Bu rakama kamplarda verdiğimiz hizmetin bedeli ile, Türkiye’nin dört bir yanında kendi imkanlarıyla yaşamaya çalışan Suriye vatandaşlarına verdiğimiz hizmetler dahil değil.

Çatışmalar nedeniyle milyonlarca insanın etkilendiği bir diğer ülke ise Irak. Milyonlarca insan ülke içinde hareket halinde; sığınacakları güvenli bir bölge arayışında. Türk Kızılayı olarak ülkede kapsamlı bir insani yardım çalışması sürdürüyoruz. Türkiye’den temin edilen yardım malzemelerini tırlarla ülkeye sevk ediliyor, personelimiz aracılığıyla ihtiyaç sahibi insanlara dağıtılıyor.

Ülkemize de çok sayıda Iraklı göç etti.
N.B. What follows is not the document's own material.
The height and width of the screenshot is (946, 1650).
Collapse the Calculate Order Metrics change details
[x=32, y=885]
Onların ihtiyaçlarının karşılanması konusunda bir çalışmanız var mı?

Irak’taki gelişmeleri çok yakından takip ediyoruz. Dönem dönem ben de bölgeye gidip yardımlarımızın bir sonraki aşaması hakkında istişarelerde bulunuyorum. Erbil, Kerkük ve son olarak Bağdat’a bir ziyaret gerçekleştirdim. Hem Irak’ta yerlerinden olan insanlara, hem de ülkemize gelen Türkmenler başta olmak üzere diğer gruplara yardım yapılması konusunda yol haritası belirledik. Çok şükür, Irak’ın içinde yardımlarımız sistemli bir şekilde devam ediyor.

Irak’tan kaçıp Türkiye’ye gelen Türkmen kardeşlerimiz için ise büyük bir yardım çalışması başlattık. Şubelerimizi bu konuda harekete geçirdik. Gıda, giysi, ev eşyası başta olmak üzere ailelerin her türlü ihtiyacını karşılamak için gece gündüz demeden çalışıyoruz. İşçi örgütleri, firmalar ve vatandaşlarımız önemli desteği var. Bu destekler sayesinde akan gözyaşlarını dindireceğiz.
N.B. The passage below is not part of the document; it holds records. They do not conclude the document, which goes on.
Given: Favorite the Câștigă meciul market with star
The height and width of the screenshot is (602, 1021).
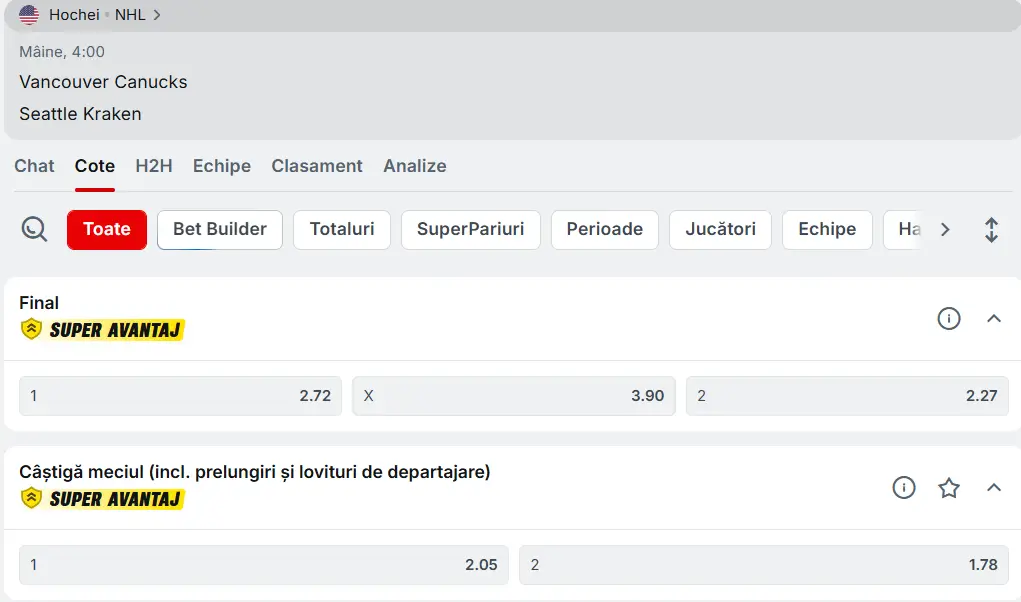Looking at the screenshot, I should click(x=948, y=488).
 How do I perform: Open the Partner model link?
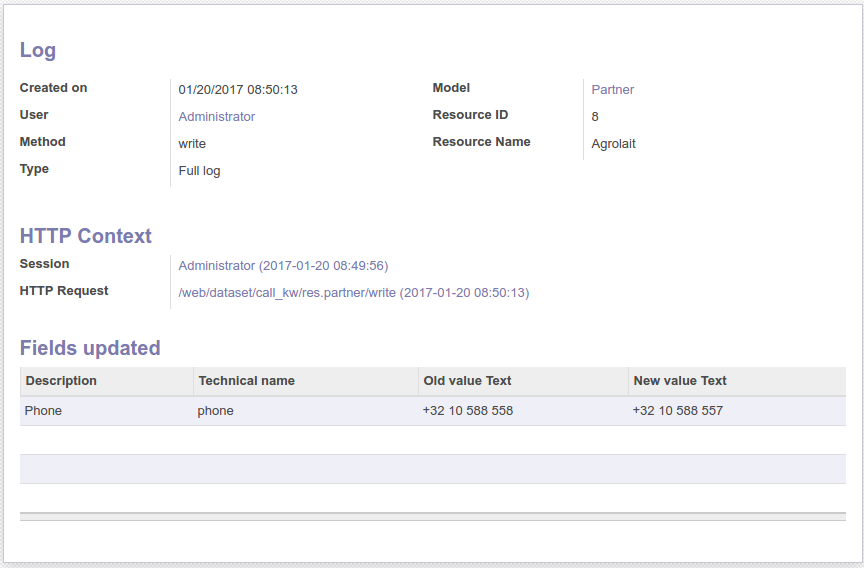612,90
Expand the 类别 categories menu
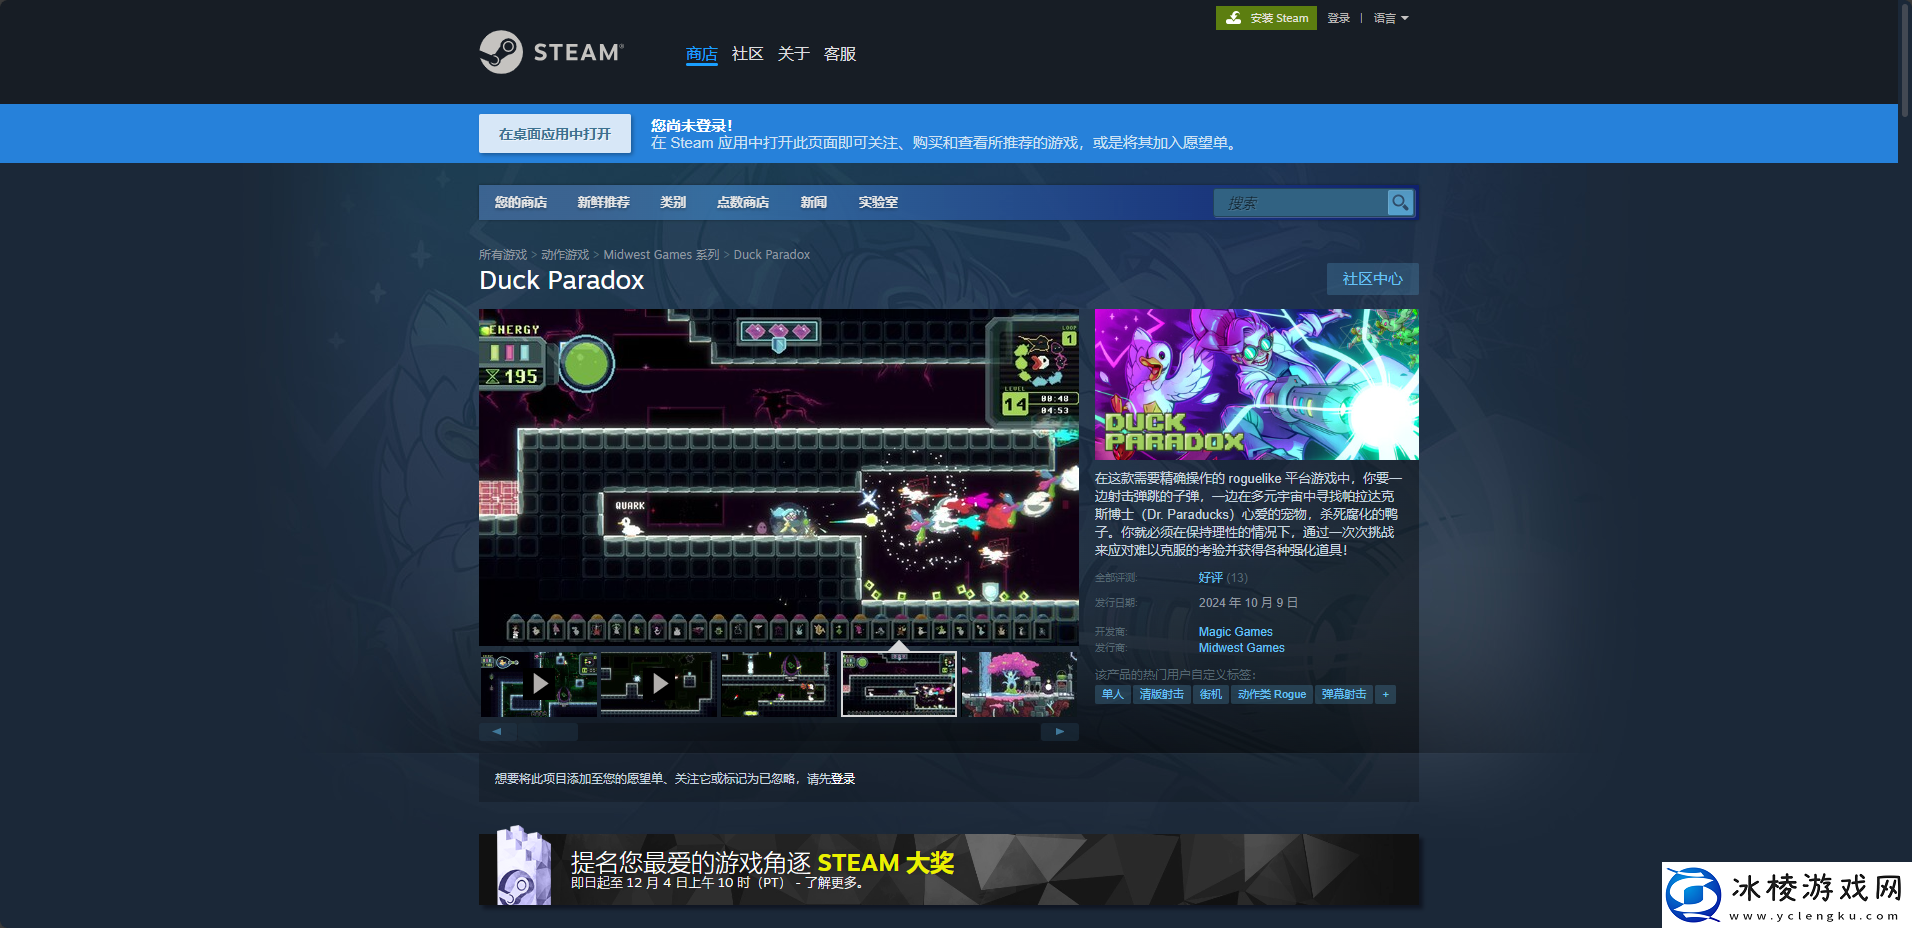This screenshot has height=928, width=1912. tap(673, 202)
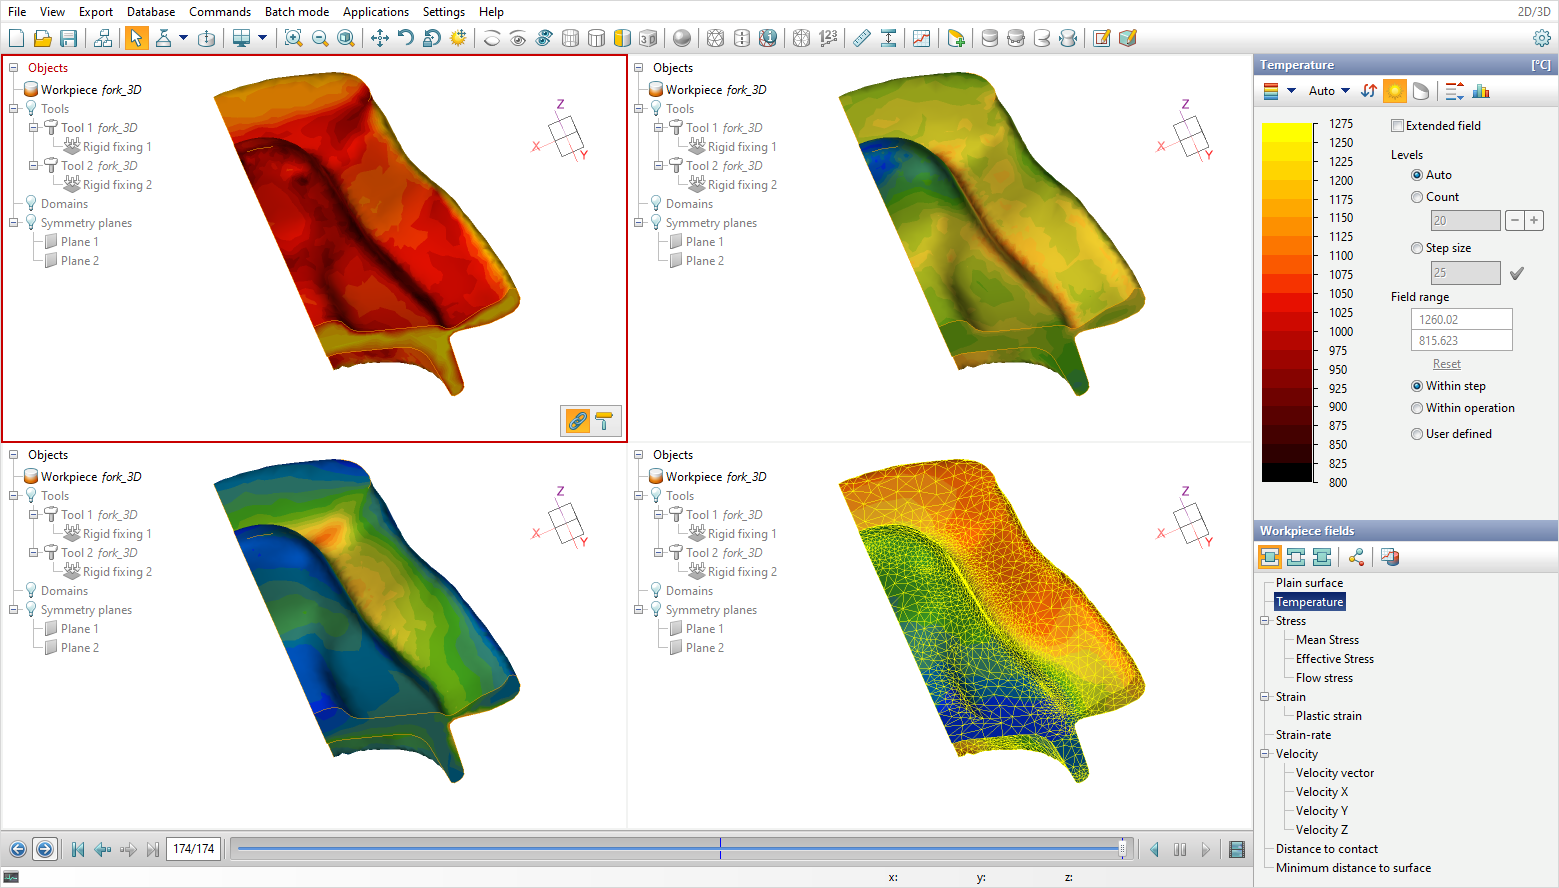Select the Within operation radio button
The height and width of the screenshot is (888, 1559).
[x=1417, y=408]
Gazze’deki çalışmalarınız ne durumda?

Türk Kızılayı olarak 2006 yılından bu yana Gazze’ye yardımda bulunuyoruz. Delegasyon Başkanlığımız çalışmalarını aralıksız sürdürüyor. Sadece insani yardım malzemesi değil alt yapı çalışmaları ve tarım projelerini de hayata geçirdik.

8 Temmuz 2014 tarihinde İsrail’in başlattığı hava saldırılarından sonra da Gazze’ye yardıma devam ettik. Ateşkesten hemen sonra yardıma başladık. Mısır üzerinden insani yardım malzemesini bölgeye gönderdik. Hava yoluyla ilaç ve benzeri tıbbi malzemeleri bölgeye ulaştırdık. Hastanelerde tedavi gören Gazzeliler için Sosyal Güvenlik Kurumu ile ortak bir çalışma yürüttük. Sağlık Bakanlığı ile işbirliği içinde, yaralı Gazzelilerin Türkiye’de tedavisi için çalışma yaptık. Gazzeli yaralılar hava ambulansı ile Türkiye’ye getirildi, tedavi altına alındı.
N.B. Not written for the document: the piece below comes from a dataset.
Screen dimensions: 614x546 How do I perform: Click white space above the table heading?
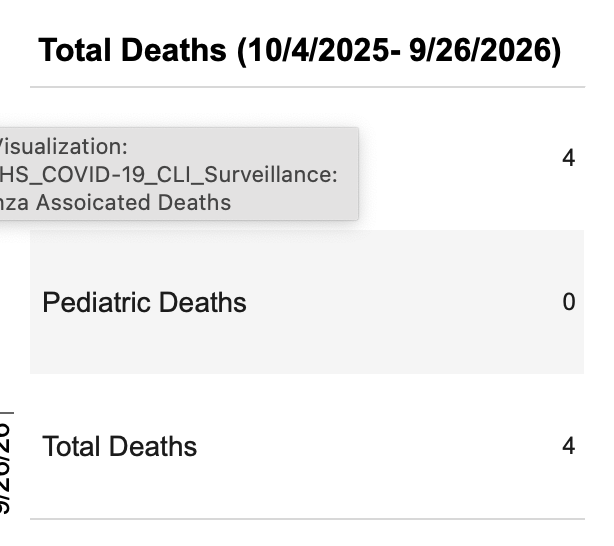(307, 14)
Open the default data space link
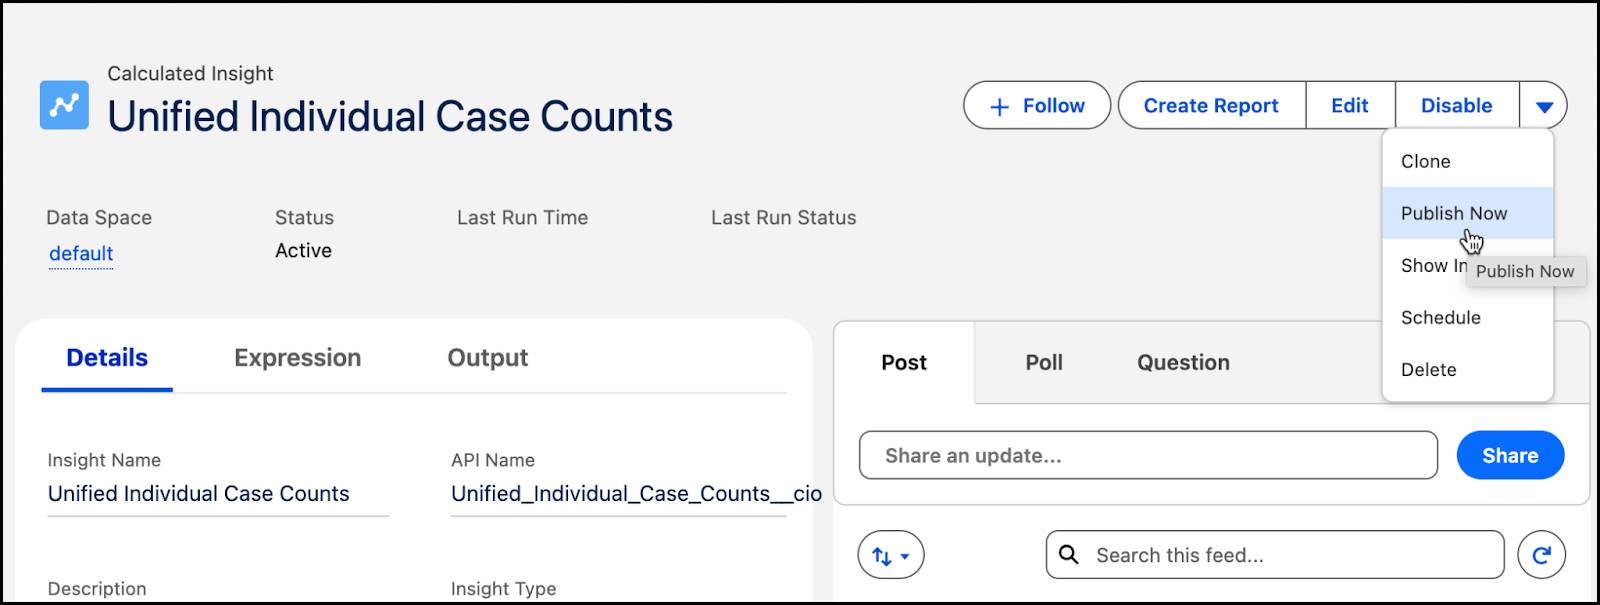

Okullara sığınan binlerce Gazzeliye temiz içme suyu verdik. Bu çalışmayı her gün tekrarladık. Şimdi de Türk halkının zekat yardımlarını yetim çocuklara ulaştırıyoruz. Gazze’yi dün olduğu gibi bundan sonra da yalnız bırakmayacağız.

Yürüttüğü faaliyetlerle dünyada bir marka değeri taşıyan Türk Kızılayı, sosyal yardımlar konusunda neler yapıyor?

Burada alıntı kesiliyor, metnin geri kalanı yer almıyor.